Thursday, March 18, 2010

(Un)fit to serve

Mistress Rielle Hunter's photos in GQ magazine has dragged the John Edwards affair back into the news.  (For which Tiger Woods must be grateful.) Now turncoat Andrew Young gets another 15 seconds to shill his book and wring out the remnants of media interest.

I find it interesting that Young's betrayal of Edward's trust has not drawn the same consternation as Edward's betrayal of his wife's trust.  It could be that Elizabeth Edward's ongoing battle with cancer makes her a particularly sympathetic victim, or that most people believe that trust between friends carries less weight than trust between spouses. (I hope none of my friends think that.) Either way, Andrew Young is as much a crud as John Edwards.  He was complicit in John Edward's affair, went to great lengths to try to cover it up, then at the first opportunity sought to benefit financially from it. I wouldn't let him sell me a car.
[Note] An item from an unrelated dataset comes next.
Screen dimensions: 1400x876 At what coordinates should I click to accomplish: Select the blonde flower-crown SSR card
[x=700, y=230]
The other interesting aspect of the story is how appalled people are at how close the cheating bastard came to being president.  America has a long tradition of using a morality ruler to determine political fitness. A candidate or incumbent is far more likely to lose constituent support for stepping outside the parameters of acceptable social behaviors than for his/her agenda or political record. If DNA testing had existed then, revered President Thomas Jefferson (and author of the Declaration of Independence) would have been ousted over his affair with Sally Hemmings, which he had denied.  In recent weeks former Reps. Eric Massa and Hiram Monserrate, both of New York, found themselves out of favor and out of office for groping male aides and for roughing up a girlfriend respectively. Their voting records and platform mattered little.
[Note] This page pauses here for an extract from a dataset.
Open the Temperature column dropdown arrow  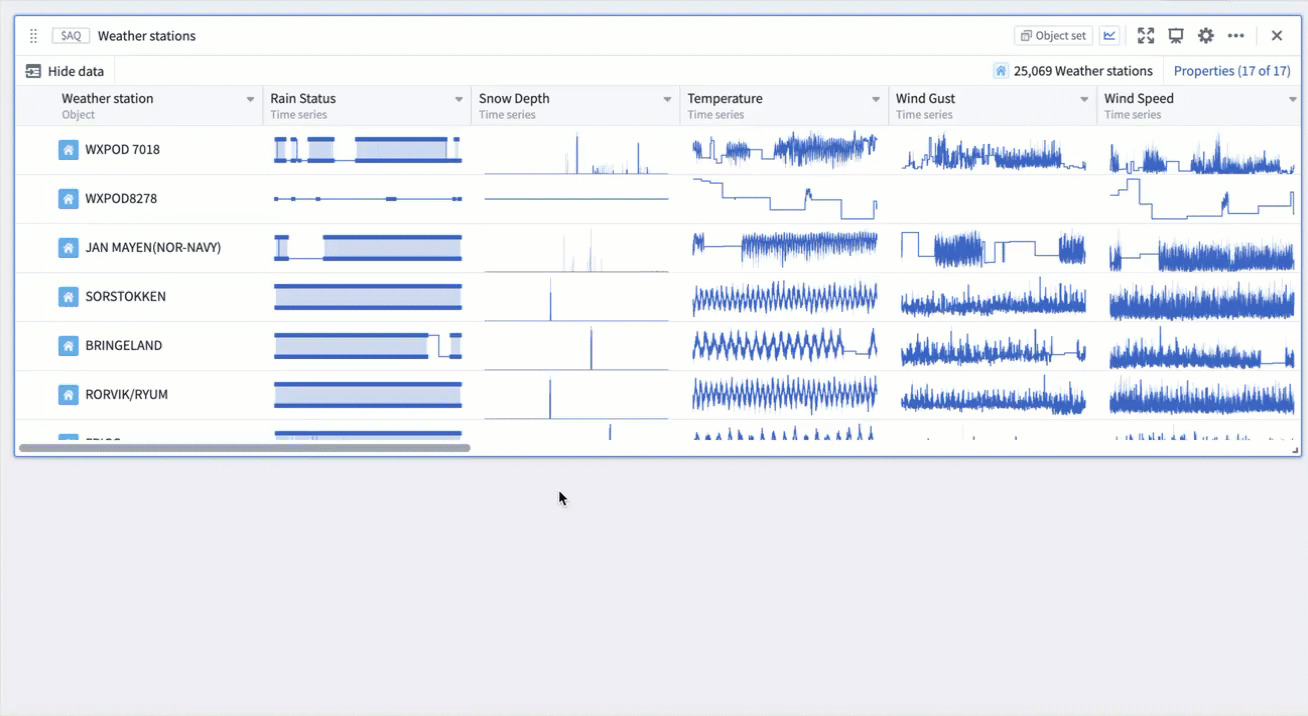point(876,99)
But is someone inclined to an affair, or other socially-inappropriate behavior, incapable of carrying out the functions of political office?  Thousands of financially successful corporations are lead by men and women whose morality is considered far less important than their effectiveness on the bottom line.  With mid-term elections coming in November and the balance of government up for grabs, horns will lock and dirt will fly on the campaign trails. We must focus on the issues though. And the issues are big: jobs, the economy, manufacturing, education, and responsible energy use and production. We have to be a responsible electorate.  We must refuse to be fed a stream of information that has no bearing on progress and growth. We must be knowledgeable about the factors that affect us, our families, and our communities and know which candidate's agenda will serve us best. I would vote for John Edwards if he were running in my constituency. I wouldn't marry him or introduce him to my sister, but I agree with his stance on the issues that most affect me. That's what  most important.